» **EXERCISE DESCRIPTION**: Copy nothing before the line containing "Screen dimensions: 944x343". Reproduce that line and all that follow, exactly, through the end of the records.
==============================
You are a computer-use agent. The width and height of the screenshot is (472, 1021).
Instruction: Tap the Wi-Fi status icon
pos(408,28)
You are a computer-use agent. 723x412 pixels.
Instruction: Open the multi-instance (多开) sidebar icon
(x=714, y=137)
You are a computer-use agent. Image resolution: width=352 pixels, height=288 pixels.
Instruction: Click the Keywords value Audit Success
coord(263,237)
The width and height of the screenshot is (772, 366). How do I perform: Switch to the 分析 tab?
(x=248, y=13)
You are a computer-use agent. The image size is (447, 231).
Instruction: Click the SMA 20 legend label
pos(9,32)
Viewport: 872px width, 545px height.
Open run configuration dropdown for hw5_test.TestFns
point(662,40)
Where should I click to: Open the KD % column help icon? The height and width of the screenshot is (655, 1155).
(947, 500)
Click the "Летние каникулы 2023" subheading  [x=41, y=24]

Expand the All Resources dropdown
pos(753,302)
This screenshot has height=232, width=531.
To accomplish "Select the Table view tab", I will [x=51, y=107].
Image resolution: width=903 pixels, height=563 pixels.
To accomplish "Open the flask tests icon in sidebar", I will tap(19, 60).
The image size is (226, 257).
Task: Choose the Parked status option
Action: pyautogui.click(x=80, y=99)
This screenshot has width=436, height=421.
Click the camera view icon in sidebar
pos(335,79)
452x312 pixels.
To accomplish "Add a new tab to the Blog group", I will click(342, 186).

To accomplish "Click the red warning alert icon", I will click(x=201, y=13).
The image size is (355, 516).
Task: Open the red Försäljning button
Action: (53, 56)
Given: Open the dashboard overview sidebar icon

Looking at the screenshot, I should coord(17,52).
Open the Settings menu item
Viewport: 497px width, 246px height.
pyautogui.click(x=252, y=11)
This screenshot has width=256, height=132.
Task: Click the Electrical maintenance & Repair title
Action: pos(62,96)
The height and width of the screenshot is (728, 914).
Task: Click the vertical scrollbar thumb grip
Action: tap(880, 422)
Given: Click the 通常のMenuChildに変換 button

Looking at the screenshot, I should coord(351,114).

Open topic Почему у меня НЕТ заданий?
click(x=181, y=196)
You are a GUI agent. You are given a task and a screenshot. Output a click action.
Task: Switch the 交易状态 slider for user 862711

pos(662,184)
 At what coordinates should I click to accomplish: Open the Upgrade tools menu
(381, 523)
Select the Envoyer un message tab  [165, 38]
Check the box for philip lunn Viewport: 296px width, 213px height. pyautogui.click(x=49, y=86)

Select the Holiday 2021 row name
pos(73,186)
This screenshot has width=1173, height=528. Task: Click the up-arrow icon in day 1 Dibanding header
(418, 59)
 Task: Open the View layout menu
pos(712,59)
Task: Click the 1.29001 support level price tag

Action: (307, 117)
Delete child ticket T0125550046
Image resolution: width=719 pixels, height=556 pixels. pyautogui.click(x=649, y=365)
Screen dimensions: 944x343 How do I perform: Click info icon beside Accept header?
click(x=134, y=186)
==============================
» **EXERCISE RESPONSE**:
Screen dimensions: 944x343 How do I perform: Click info icon beside Accept header?
click(x=134, y=186)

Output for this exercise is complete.